“The French are not aware of the demographic situation in France, they think that France is a young country, that we can stop working at 60, there is a kind of collective imagination that is difficult to shake,” he added. This ignorance, he said, is leading France toward a brutal, painful adjustment of its social system.

To the guillotine!

France’s pensions bill accounts for one-quarter of all government spending; Italy is the only European country paying out a larger share proportionate to its economy. Pensions account for over half of France’s €839 billion increase in public debt between 2018 and 2023, former Treasury official Jean-Pascal Beaufret warned.

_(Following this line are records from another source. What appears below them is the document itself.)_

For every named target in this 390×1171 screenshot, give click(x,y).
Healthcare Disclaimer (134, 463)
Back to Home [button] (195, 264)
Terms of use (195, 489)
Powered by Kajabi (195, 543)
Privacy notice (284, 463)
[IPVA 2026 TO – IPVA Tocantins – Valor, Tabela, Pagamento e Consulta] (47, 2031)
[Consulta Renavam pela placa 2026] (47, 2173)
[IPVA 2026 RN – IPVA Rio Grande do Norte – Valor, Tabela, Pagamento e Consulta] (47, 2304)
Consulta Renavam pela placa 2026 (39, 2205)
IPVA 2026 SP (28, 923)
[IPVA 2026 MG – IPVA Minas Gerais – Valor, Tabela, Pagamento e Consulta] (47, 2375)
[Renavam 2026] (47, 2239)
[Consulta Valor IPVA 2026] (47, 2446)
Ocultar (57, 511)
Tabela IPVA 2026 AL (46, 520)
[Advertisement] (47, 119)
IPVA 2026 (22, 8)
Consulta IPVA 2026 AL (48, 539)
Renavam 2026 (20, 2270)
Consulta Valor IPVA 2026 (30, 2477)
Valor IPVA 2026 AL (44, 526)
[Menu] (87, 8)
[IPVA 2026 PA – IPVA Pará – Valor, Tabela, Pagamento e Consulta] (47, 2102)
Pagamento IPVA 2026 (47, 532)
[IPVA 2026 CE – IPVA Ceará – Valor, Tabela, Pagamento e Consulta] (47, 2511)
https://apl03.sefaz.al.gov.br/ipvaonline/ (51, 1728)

“For us millennials, Bayrou’s speech about boomers … will be our Robespierre at the Convention of the 8th of Thermidor,” Ronan Planchon, a journalist for the conservative newspaper Le Figaro, wrote on X, a reference to how the French revolutionary leader was sent to the guillotine after denouncing his own compatriots.

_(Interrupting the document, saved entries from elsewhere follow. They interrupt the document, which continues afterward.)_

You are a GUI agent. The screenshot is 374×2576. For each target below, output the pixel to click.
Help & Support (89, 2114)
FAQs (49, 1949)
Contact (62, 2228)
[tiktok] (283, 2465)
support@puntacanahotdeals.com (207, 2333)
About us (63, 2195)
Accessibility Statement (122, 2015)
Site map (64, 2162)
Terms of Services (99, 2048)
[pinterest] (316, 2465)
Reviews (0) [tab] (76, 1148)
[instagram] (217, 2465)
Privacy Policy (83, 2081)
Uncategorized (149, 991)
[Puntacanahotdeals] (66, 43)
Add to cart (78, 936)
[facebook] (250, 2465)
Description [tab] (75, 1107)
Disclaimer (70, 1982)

Bayrou has warned the biggest victims of the ballooning debt will be young people.  | Alain Jocard/AFP via Getty Images

Pensions have long been a political taboo, with France nearly always seeing street protests whenever an overhaul is mooted. Fresh demonstrations are planned for Sept. 10. 

But given the country’s aging population, politicians are reluctant to challenge a group that represents a big slice of their vote, and that holds the lion’s share of the country’s wealth and savings.

Compared to other items on the budget, pensions are particularly hard to adjust, said Hippolyte d’Albis, an economist and professor at the ESSEC Business School.